Standpunkt | Von Walter Bellwald
Ist der Körper ein Ersatzteillager?
Die Politik ist unschlüssig, die Menschen auf der Strasse auch. Beim Thema Organspende zucken viele mit den Schultern. Rund 60 Prozent der Schweizerinnen und Schweizer lehnen heute eine Organspende ab. Nicht nur aus ethischen oder religiösen Gründen. Nein – die Gleichgültigkeit ist es, die die Menschen zu diesem Schritt bewegen.
Die Junior Chamber International (JCI) der Riviera will das jetzt ändern und hat die Volksinitiative zur Förderung der Organspende eingereicht. Diese will eine Verfassungsänderung, die jeden Erwachsenen im Todesfall zum potenziellen Organspender macht – es sei denn, er hat seinen Widerspruch zu Lebzeiten in ein offizielles Register eintragen lassen. Dieses Prinzip wird auch als Widerspruchslösung bezeichnet und wird schon heute in vielen europäischen Ländern angewandt. Das Ziel der Initiative ist klar: Die Zahl der potenziellen Spender soll erhöht werden. Im vergangenen Jahr waren es 158 Personen, deren Organe nach dem Tod transplantiert wurden. Mit der Widerspruchslösung sollen jedes Jahr 100 weitere Organspender gefunden werden. Dadurch könnten in der Schweiz rund 350 zusätzliche Transplantationen durchgeführt werden. Das wäre für die Menschen, die heute auf ein Organ warten, ein Segen, betont Swisstransplant-Direktor Franz Immer im Frontalinterview (Seiten 14/15).

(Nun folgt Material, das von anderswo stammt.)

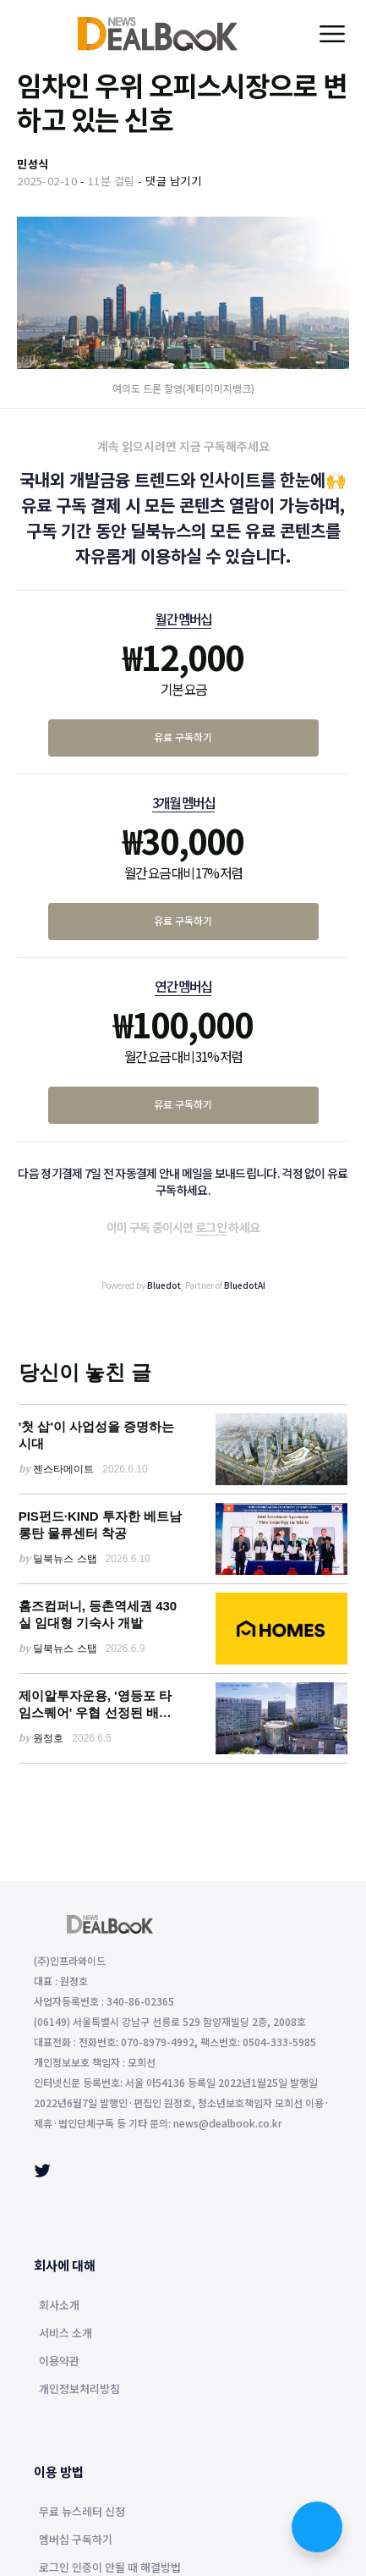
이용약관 (59, 2362)
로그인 (211, 1227)
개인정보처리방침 (79, 2390)
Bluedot (164, 1285)
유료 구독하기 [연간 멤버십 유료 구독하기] (183, 1104)
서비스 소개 (65, 2334)
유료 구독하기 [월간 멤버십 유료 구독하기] (183, 736)
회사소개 (59, 2306)
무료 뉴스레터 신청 (82, 2512)
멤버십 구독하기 (75, 2540)
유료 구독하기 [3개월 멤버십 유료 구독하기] (183, 920)
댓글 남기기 (173, 181)
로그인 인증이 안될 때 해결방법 (110, 2568)
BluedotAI (244, 1285)
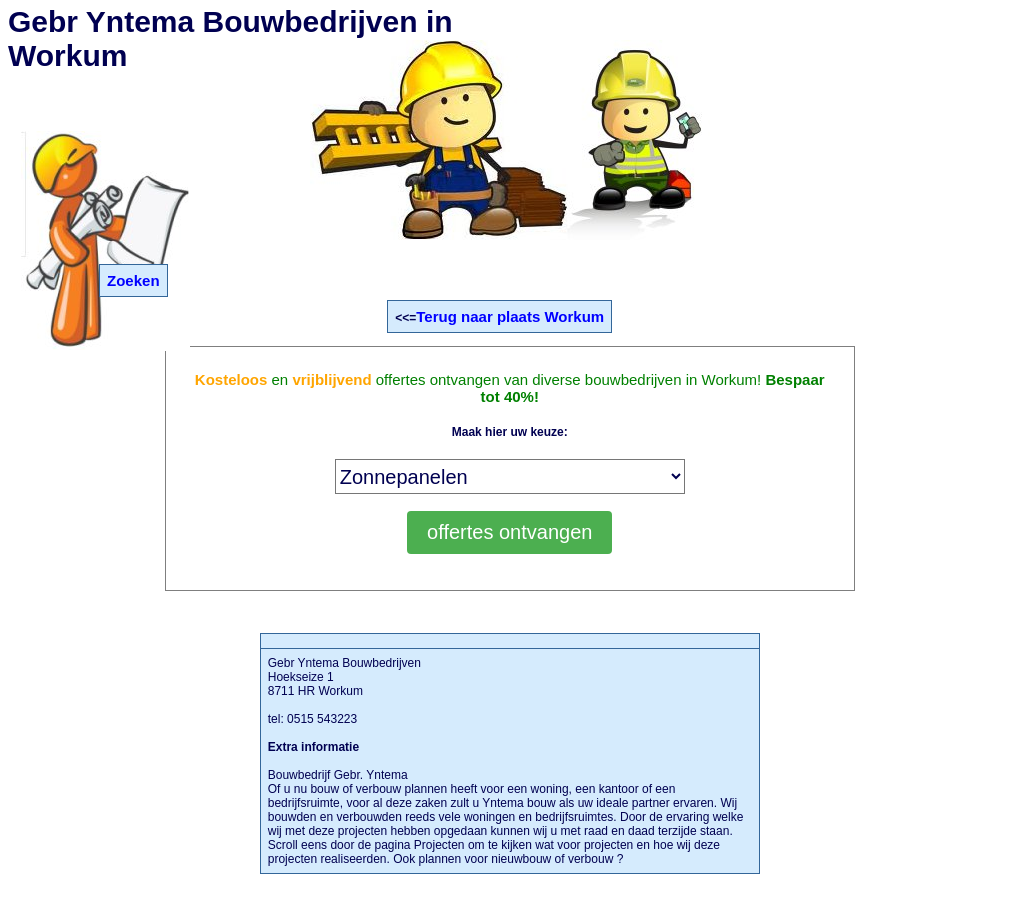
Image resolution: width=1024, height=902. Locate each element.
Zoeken (133, 280)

Wer ein Organ spendet, leistet einen Akt der Hilfsbereitschaft und Solidarität. Die Transplantation von Herz, Leber, Niere oder Lunge rettet Leben. Demgegenüber monieren die Gegner, ihr Körper sei kein Ersatzteillager und die Widerspruchslösung ein Eingriff in das Selbstbestimmungsrecht des Bürgers. Völlig unabhängig davon, wie man zur Organspende steht, ist die Initiative der JCI ein Schritt in die richtige Richtung. Denn die Widerspruchslösung fordert jede/n von uns: sich darüber Gedanken zu machen und zu entscheiden, ob man seine Organe zur Verfügung stellen will oder nicht. Allein das ist eine gute Sache.